A basic example of such a scheduler is the Node.js event loop, which controls the resumption of async/await functions simply by executing whatever finished first. In fact, a Node extension
node-fibers exists which leverages this scheduling to provide stackful yielding with asynchronous value resolution (i.e. deep
await). React’s scheduler is more complicated, dealing with various priority classes for different fibers. Since coroutines also exist as a distinct concept within the React Fiber codebase (see “Coroutines and fibers revisited” below), it seems likely that the distinction between coroutines and fibers is pertinent to React Fiber, and that the importance of the scheduler lies behind the choice of the name “Fiber”.
⚠️ DANGER: SPECULATION AHEAD!
Well done for making it this far. Now it’s time for dessert 🍰🍓: a closer look at how these different concepts manifest themselves in React. A warning: the React source code is not easy to read, is constantly changing, and my thoughts are speculative. Please do get in touch if you can provide any clarifications or corrections.
5. Continuations revisited
As Andrew Clark explains in the react-fiber-architecture repository, a fiber corresponds to a React node and to a virtual stack frame on the heap. A fiber has some input (
pendingProps), some state (a component instance attached to
stateNode), and some output (
effectTag, a side effect to pass to the renderer; the react-fiber-architecture repo is out of date when it refers to an
output field). Each fiber also has what we earlier called a “continuation pointer” under a
return field: it points to the fiber that spawned this fiber.

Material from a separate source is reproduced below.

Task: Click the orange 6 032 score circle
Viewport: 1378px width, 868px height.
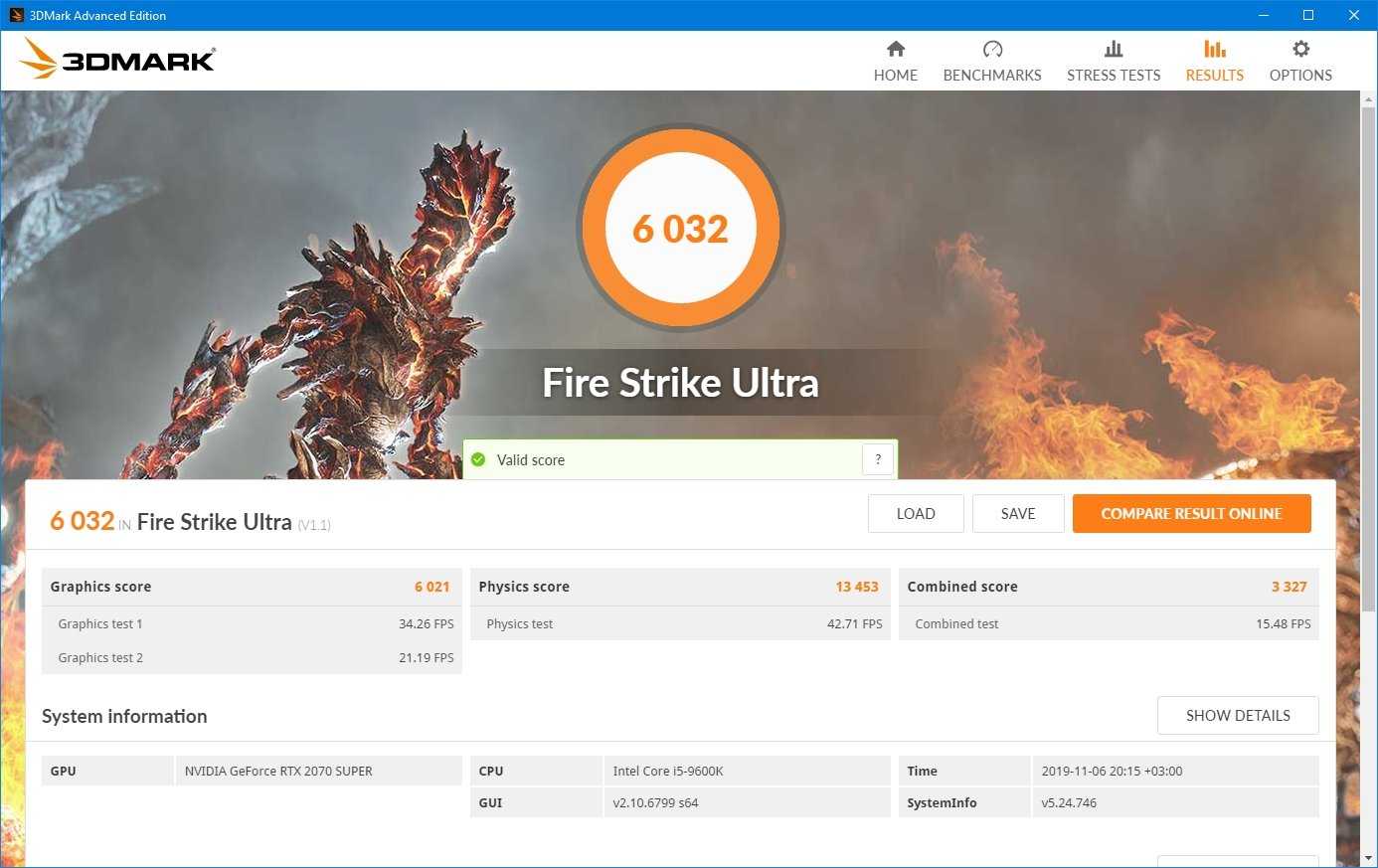Action: 681,229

How exactly are such fibers “resumable”?
One thing we know: no use is made of the native continuations provided by generators. It is therefore impossible to save a continuation and resume at arbitrary points during a render function. With good reason, Fiber refers to components as ‘units of work’ — because in one sense they cannot be split.
So in what sense can they be split?
The key to the puzzle is that because an update on a single fiber typically involves updating children of that fiber as well, the concept of what is actually a “running fiber” is double.
- The fiber on which the update began is a single fiber even though running it involves spawning child fibers all the way down the tree. All those child fibers are part of the single “running fiber” that is being updated.
- Every component in the tree also has an associated fiber, so we can think of the “running fiber” as the specific component being processed at any given instant.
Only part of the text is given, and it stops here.